__OBJECTIVE__: Print the records from the line with "Image resolution: width=585" up to and including the line with "click(89, 36)", reproducing each line unchanged and nothing else.

#####

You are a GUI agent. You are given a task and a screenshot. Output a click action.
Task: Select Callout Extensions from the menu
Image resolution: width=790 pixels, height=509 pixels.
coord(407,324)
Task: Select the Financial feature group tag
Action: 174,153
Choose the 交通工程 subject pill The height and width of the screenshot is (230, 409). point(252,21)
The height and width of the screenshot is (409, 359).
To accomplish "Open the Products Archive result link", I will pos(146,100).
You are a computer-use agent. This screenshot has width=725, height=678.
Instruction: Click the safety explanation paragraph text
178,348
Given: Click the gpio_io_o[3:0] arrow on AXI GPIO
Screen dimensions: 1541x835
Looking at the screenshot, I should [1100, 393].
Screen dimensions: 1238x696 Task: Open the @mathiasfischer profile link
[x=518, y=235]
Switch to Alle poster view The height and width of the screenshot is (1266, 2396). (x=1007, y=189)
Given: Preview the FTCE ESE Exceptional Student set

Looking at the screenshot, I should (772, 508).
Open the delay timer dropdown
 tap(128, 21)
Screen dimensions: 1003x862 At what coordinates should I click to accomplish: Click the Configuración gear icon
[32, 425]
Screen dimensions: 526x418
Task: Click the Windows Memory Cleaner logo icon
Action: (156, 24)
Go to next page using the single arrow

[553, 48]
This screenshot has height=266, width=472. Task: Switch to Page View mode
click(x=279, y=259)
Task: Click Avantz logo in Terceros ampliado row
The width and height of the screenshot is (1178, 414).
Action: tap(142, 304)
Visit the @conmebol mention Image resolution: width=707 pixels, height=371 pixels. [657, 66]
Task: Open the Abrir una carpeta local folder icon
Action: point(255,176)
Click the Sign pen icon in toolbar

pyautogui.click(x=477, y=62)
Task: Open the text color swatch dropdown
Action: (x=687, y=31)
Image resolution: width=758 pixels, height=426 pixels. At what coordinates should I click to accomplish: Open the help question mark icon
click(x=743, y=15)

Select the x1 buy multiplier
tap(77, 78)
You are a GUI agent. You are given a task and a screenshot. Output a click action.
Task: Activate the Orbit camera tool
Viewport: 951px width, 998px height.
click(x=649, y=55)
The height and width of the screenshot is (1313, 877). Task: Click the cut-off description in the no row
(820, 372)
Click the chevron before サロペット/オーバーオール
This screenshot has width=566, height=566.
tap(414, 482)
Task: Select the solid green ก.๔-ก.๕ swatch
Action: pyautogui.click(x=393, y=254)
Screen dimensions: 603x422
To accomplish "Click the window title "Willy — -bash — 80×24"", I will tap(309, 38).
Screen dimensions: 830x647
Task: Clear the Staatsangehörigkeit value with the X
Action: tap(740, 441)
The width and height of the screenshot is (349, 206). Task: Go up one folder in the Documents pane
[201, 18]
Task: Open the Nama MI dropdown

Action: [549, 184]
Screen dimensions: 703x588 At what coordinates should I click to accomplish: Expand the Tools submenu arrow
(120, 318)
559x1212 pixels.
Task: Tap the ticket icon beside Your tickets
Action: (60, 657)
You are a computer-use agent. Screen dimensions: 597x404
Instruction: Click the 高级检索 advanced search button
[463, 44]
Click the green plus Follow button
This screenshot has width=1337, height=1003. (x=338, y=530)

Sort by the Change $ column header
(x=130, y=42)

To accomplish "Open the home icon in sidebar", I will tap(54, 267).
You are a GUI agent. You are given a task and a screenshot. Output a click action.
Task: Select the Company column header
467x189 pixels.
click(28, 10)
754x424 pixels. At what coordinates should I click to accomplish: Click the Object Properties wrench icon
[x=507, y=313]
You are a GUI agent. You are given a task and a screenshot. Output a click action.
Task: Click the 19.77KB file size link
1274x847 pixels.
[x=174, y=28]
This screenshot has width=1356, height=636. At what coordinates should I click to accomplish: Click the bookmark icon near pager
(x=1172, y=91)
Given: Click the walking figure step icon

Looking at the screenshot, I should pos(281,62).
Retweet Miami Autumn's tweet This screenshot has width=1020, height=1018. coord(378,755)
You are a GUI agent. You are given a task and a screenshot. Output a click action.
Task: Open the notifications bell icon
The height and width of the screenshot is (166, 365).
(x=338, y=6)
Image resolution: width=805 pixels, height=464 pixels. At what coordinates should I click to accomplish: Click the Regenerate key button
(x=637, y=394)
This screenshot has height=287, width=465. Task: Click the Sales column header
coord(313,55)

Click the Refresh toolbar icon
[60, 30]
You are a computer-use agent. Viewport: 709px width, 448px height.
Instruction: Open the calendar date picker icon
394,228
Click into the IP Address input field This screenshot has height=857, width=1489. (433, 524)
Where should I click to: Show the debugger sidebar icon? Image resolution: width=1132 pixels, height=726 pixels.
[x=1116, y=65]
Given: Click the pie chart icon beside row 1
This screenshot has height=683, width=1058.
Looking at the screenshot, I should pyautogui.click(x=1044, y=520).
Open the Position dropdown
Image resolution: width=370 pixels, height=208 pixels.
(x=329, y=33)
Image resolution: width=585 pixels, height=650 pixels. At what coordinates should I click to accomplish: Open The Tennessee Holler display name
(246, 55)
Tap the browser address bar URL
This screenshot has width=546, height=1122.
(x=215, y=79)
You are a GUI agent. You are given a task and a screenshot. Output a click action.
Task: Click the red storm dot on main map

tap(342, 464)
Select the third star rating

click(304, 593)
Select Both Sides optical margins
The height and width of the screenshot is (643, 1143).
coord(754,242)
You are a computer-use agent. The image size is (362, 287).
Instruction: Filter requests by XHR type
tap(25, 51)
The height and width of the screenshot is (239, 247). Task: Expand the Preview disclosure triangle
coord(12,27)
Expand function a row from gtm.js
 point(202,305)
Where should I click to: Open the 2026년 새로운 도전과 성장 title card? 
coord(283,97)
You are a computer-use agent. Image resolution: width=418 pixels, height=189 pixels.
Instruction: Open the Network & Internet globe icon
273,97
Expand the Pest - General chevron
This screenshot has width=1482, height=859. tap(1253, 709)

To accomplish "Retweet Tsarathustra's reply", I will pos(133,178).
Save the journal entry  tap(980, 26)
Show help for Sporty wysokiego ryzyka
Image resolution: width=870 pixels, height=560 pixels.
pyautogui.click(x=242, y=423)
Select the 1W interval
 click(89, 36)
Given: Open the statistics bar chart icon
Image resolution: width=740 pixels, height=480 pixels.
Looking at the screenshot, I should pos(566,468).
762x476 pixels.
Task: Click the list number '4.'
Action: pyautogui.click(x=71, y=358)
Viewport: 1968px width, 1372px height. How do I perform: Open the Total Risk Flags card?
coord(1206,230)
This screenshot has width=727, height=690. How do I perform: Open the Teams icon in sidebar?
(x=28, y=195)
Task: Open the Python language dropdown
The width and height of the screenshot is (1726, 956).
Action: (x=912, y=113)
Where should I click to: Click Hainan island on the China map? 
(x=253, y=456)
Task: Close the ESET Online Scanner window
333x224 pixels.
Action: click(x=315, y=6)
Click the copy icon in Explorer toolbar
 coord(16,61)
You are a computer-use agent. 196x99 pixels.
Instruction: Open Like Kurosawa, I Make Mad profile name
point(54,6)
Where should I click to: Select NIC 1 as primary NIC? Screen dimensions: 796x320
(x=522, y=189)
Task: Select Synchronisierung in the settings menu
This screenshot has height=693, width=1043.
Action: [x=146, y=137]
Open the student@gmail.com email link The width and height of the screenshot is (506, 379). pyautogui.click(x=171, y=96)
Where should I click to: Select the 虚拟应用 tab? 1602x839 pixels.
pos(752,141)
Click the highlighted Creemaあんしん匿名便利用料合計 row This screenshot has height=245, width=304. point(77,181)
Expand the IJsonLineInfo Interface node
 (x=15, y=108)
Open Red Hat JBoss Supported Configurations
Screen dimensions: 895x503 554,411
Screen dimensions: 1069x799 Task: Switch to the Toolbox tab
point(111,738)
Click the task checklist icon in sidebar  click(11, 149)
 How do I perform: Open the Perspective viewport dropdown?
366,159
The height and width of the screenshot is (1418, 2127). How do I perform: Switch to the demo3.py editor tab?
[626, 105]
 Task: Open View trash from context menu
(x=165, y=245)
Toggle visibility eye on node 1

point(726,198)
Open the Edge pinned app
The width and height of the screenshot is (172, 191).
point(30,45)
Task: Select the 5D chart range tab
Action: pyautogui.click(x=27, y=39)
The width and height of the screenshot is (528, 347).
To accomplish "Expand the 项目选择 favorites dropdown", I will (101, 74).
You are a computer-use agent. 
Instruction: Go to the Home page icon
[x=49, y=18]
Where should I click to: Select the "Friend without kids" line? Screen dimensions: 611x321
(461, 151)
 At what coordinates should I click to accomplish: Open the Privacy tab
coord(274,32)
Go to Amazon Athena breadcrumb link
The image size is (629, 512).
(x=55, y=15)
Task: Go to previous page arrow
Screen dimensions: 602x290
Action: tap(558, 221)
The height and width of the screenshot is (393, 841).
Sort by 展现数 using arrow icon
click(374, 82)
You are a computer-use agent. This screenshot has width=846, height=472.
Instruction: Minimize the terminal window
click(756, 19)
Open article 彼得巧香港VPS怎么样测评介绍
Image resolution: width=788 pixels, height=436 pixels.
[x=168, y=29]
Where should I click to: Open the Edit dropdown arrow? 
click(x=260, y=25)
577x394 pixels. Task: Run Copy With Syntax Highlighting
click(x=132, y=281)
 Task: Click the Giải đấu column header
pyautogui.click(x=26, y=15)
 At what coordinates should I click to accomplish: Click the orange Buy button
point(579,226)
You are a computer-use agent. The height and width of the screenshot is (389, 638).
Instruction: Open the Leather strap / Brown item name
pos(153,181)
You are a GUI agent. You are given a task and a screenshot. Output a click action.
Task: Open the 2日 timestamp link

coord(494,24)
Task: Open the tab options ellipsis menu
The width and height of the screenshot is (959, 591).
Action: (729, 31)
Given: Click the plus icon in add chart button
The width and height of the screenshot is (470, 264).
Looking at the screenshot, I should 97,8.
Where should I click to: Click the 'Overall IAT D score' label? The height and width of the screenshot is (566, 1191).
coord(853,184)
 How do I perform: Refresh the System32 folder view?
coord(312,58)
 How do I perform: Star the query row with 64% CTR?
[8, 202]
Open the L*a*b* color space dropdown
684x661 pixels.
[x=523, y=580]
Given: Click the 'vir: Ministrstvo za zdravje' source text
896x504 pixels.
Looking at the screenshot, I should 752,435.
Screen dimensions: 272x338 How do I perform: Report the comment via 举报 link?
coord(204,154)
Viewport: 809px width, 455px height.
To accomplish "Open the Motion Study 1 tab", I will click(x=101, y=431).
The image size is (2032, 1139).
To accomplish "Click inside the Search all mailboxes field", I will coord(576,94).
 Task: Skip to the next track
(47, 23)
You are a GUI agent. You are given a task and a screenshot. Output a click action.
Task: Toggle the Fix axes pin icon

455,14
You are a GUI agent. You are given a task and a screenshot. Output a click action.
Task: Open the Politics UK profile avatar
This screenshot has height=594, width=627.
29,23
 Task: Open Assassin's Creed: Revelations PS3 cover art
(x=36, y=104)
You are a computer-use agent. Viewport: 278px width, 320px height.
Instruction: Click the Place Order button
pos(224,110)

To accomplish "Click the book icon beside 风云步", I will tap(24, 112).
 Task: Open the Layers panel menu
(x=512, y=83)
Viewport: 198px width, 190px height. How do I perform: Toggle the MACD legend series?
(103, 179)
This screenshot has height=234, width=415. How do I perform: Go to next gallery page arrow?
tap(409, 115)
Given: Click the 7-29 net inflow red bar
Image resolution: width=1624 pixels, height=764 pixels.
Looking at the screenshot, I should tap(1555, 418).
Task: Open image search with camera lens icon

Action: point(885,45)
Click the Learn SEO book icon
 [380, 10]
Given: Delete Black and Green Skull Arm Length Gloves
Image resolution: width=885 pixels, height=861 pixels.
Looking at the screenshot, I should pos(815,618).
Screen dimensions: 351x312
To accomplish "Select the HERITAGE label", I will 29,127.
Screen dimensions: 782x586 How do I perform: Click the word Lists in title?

#####

__OUTPUT BELOW__:
Image resolution: width=585 pixels, height=650 pixels. At what coordinates should I click to accomplish: Open The Tennessee Holler display name
(246, 55)
Tap the browser address bar URL
This screenshot has width=546, height=1122.
(x=215, y=79)
You are a GUI agent. You are given a task and a screenshot. Output a click action.
Task: Click the red storm dot on main map

tap(342, 464)
Select the third star rating

click(304, 593)
Select Both Sides optical margins
The height and width of the screenshot is (643, 1143).
coord(754,242)
You are a computer-use agent. The image size is (362, 287).
Instruction: Filter requests by XHR type
tap(25, 51)
The height and width of the screenshot is (239, 247). Task: Expand the Preview disclosure triangle
coord(12,27)
Expand function a row from gtm.js
 point(202,305)
Where should I click to: Open the 2026년 새로운 도전과 성장 title card? 
coord(283,97)
You are a computer-use agent. Image resolution: width=418 pixels, height=189 pixels.
Instruction: Open the Network & Internet globe icon
273,97
Expand the Pest - General chevron
This screenshot has width=1482, height=859. tap(1253, 709)

To accomplish "Retweet Tsarathustra's reply", I will pos(133,178).
Save the journal entry  tap(980, 26)
Show help for Sporty wysokiego ryzyka
Image resolution: width=870 pixels, height=560 pixels.
pyautogui.click(x=242, y=423)
Select the 1W interval
 click(89, 36)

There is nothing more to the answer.